At Ynefel… it had done so. And Ynefel, warded by the most potent wizard alive, stood in ruins. Dared anyone think a tiny crack should be disregarded?

The one beneath the horn-paned window… had thatbeen the entry?

Or had his own young curiosity breached Ynefel’s wards?

He touched the side of the window, and drew his finger from that side across the sill, all the way across to the other wall. He touched the metal frame of the little side pane that opened, and ran his fingers across the latch. He repeated the action. Three times, Emuin had said. Once was an accident, twice was divisible, three was neither accident nor divisible. Three was a maze spirits could not bend themselves through with any ease at all.
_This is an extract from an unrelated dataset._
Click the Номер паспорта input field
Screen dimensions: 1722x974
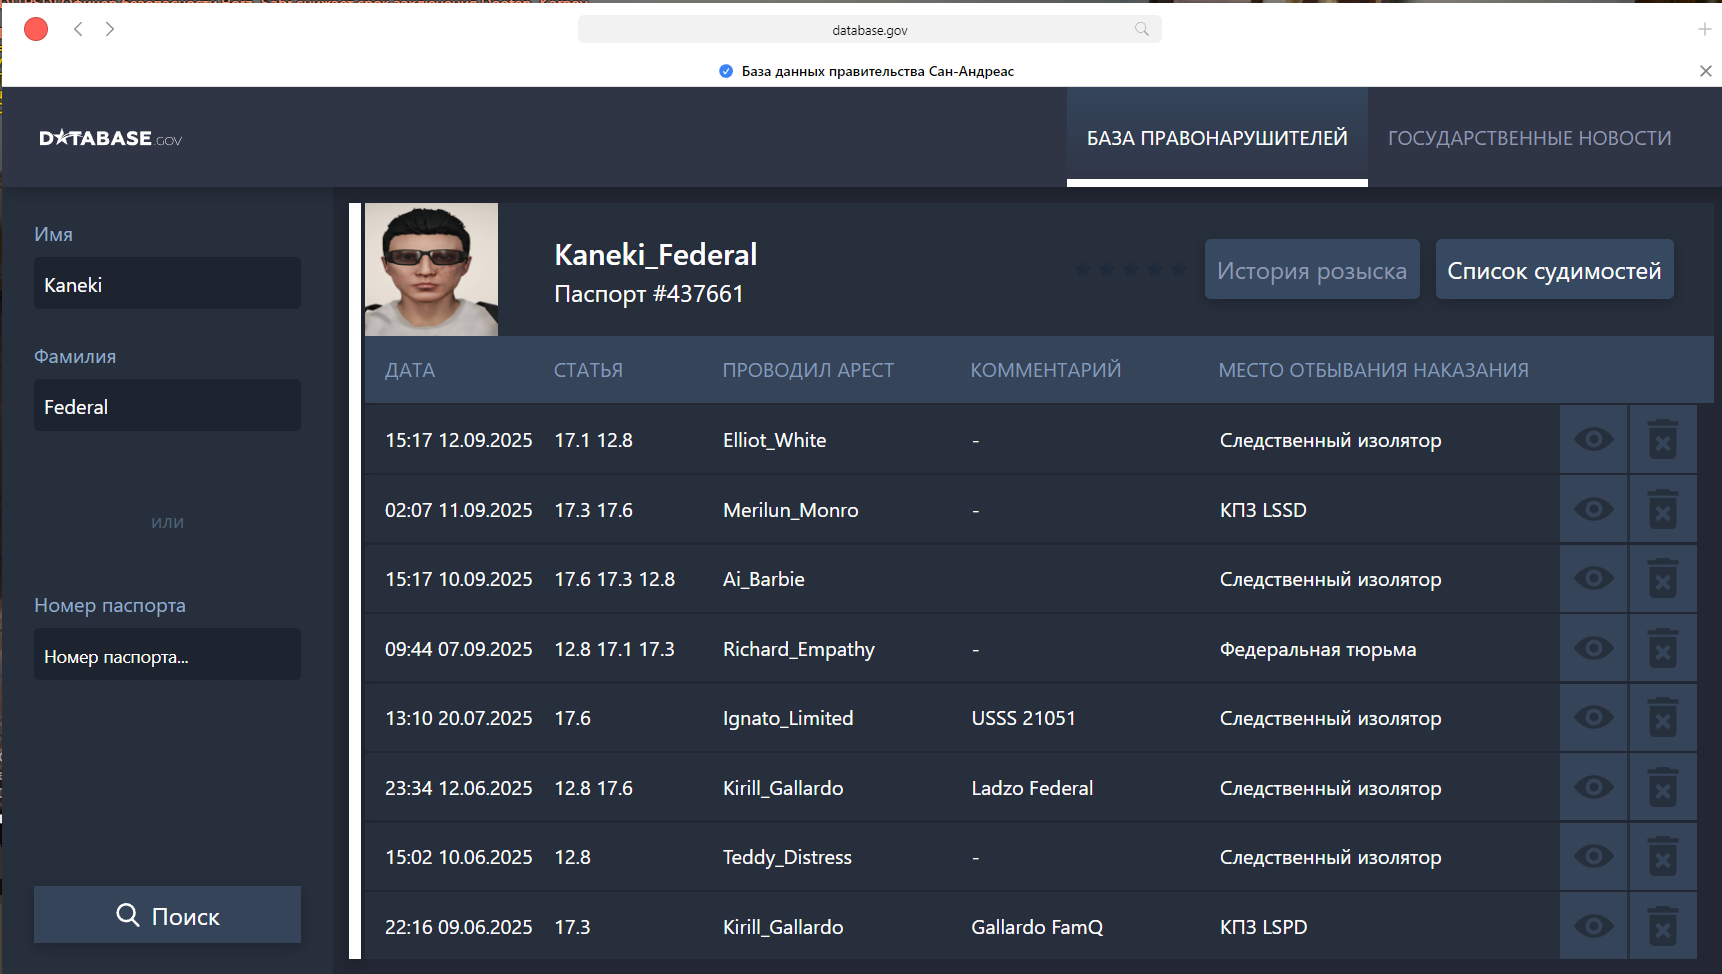pos(166,654)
The reflection showed a dark man and a silver-headed one. Uwen watched his actions, saying not a thing.

“I treasure you above all my household,” he said to Uwen’s reflection. “I wish you well, Uwen, and I wish you very well. I wish you well.”

Three times he said it, and if, as Emuin said, he had an unbreakable hold on magic, he attempted it as consciously as anything he had done in the hall tonight. Uwen was silent a moment. And shadows drifted, no longer potent, on the other side of the glass, fading from the edges of the day.

“I’m glad of that, m’lord,” Uwen said finally.

The drapery smelled of incense, unpleasantly so.

“Red,” Tristen said, and gathered up a fistful of the green velvet, pulled at it, looked up, where the rod supported it. It would assuredly fall if he pulled it, but it would endanger the wrought panes of the window and the dragon-held tables on either side. No matter his distaste for the place, it was the wealth of Amefel, which he had sworn to increase, and tend, and not to cause harm to it.